### Exercise material

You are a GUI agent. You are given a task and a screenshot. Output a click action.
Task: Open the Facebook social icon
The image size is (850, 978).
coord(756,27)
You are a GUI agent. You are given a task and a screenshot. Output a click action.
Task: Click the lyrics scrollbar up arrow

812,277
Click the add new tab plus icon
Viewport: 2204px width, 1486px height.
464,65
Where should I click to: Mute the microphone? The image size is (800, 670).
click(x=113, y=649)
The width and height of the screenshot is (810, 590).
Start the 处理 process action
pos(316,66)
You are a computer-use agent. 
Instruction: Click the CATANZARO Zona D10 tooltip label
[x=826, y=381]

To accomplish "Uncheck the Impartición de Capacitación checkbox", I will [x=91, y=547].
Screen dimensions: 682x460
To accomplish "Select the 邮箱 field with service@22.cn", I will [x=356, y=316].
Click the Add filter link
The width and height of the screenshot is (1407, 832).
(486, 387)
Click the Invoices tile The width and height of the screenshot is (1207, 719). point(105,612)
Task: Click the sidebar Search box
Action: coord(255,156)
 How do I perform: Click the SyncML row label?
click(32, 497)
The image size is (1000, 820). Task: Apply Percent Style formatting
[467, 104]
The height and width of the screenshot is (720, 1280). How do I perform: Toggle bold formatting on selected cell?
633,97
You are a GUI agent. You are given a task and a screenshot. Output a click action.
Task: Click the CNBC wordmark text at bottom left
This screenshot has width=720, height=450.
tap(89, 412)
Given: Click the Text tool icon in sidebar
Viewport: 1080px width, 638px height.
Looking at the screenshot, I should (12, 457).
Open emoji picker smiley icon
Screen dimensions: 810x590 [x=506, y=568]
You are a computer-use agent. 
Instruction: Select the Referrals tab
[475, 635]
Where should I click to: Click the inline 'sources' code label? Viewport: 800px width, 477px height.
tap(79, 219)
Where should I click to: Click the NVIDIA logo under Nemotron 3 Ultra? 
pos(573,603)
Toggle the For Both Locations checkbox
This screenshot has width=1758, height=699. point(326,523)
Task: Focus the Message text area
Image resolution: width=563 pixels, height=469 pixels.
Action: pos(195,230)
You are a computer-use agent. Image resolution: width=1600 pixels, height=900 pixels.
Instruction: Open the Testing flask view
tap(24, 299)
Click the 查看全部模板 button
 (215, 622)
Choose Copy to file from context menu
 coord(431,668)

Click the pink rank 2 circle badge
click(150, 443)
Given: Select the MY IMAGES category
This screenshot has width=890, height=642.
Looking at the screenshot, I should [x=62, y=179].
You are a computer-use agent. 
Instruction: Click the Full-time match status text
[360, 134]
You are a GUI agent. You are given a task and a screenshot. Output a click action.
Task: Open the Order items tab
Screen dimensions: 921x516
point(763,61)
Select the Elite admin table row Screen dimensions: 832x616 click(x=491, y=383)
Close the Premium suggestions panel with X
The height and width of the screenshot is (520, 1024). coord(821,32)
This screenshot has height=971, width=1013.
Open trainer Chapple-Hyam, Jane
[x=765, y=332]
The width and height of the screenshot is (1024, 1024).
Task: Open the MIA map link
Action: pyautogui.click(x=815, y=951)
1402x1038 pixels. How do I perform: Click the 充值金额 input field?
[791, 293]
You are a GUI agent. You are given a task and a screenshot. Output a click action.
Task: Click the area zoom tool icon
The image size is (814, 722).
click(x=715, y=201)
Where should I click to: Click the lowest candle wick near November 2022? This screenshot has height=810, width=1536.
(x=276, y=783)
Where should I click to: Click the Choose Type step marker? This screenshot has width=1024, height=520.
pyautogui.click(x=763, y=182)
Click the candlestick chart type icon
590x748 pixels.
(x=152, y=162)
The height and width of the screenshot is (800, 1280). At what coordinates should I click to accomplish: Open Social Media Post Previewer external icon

### Task brief
The complete listing is to be repeated word for word.

### Answer to the exercise
You are a GUI agent. You are given a task and a screenshot. Output a click action.
Task: Open the Facebook social icon
The image size is (850, 978).
coord(756,27)
You are a GUI agent. You are given a task and a screenshot. Output a click action.
Task: Click the lyrics scrollbar up arrow

812,277
Click the add new tab plus icon
Viewport: 2204px width, 1486px height.
464,65
Where should I click to: Mute the microphone? The image size is (800, 670).
click(x=113, y=649)
The width and height of the screenshot is (810, 590).
Start the 处理 process action
pos(316,66)
You are a computer-use agent. 
Instruction: Click the CATANZARO Zona D10 tooltip label
[x=826, y=381]

To accomplish "Uncheck the Impartición de Capacitación checkbox", I will [x=91, y=547].
Screen dimensions: 682x460
To accomplish "Select the 邮箱 field with service@22.cn", I will [x=356, y=316].
Click the Add filter link
The width and height of the screenshot is (1407, 832).
(486, 387)
Click the Invoices tile The width and height of the screenshot is (1207, 719). point(105,612)
Task: Click the sidebar Search box
Action: coord(255,156)
 How do I perform: Click the SyncML row label?
click(32, 497)
The image size is (1000, 820). Task: Apply Percent Style formatting
[467, 104]
The height and width of the screenshot is (720, 1280). How do I perform: Toggle bold formatting on selected cell?
633,97
You are a GUI agent. You are given a task and a screenshot. Output a click action.
Task: Click the CNBC wordmark text at bottom left
This screenshot has width=720, height=450.
tap(89, 412)
Given: Click the Text tool icon in sidebar
Viewport: 1080px width, 638px height.
Looking at the screenshot, I should (12, 457).
Open emoji picker smiley icon
Screen dimensions: 810x590 [x=506, y=568]
You are a computer-use agent. 
Instruction: Select the Referrals tab
[475, 635]
Where should I click to: Click the inline 'sources' code label? Viewport: 800px width, 477px height.
tap(79, 219)
Where should I click to: Click the NVIDIA logo under Nemotron 3 Ultra? 
pos(573,603)
Toggle the For Both Locations checkbox
This screenshot has width=1758, height=699. point(326,523)
Task: Focus the Message text area
Image resolution: width=563 pixels, height=469 pixels.
Action: pos(195,230)
You are a computer-use agent. Image resolution: width=1600 pixels, height=900 pixels.
Instruction: Open the Testing flask view
tap(24, 299)
Click the 查看全部模板 button
 (215, 622)
Choose Copy to file from context menu
 coord(431,668)

Click the pink rank 2 circle badge
click(150, 443)
Given: Select the MY IMAGES category
This screenshot has width=890, height=642.
Looking at the screenshot, I should [x=62, y=179].
You are a computer-use agent. 
Instruction: Click the Full-time match status text
[360, 134]
You are a GUI agent. You are given a task and a screenshot. Output a click action.
Task: Open the Order items tab
Screen dimensions: 921x516
point(763,61)
Select the Elite admin table row Screen dimensions: 832x616 click(x=491, y=383)
Close the Premium suggestions panel with X
The height and width of the screenshot is (520, 1024). coord(821,32)
This screenshot has height=971, width=1013.
Open trainer Chapple-Hyam, Jane
[x=765, y=332]
The width and height of the screenshot is (1024, 1024).
Task: Open the MIA map link
Action: pyautogui.click(x=815, y=951)
1402x1038 pixels. How do I perform: Click the 充值金额 input field?
[791, 293]
You are a GUI agent. You are given a task and a screenshot. Output a click action.
Task: Click the area zoom tool icon
The image size is (814, 722).
click(x=715, y=201)
Where should I click to: Click the lowest candle wick near November 2022? This screenshot has height=810, width=1536.
(x=276, y=783)
Where should I click to: Click the Choose Type step marker? This screenshot has width=1024, height=520.
pyautogui.click(x=763, y=182)
Click the candlestick chart type icon
590x748 pixels.
(x=152, y=162)
The height and width of the screenshot is (800, 1280). At what coordinates should I click to accomplish: Open Social Media Post Previewer external icon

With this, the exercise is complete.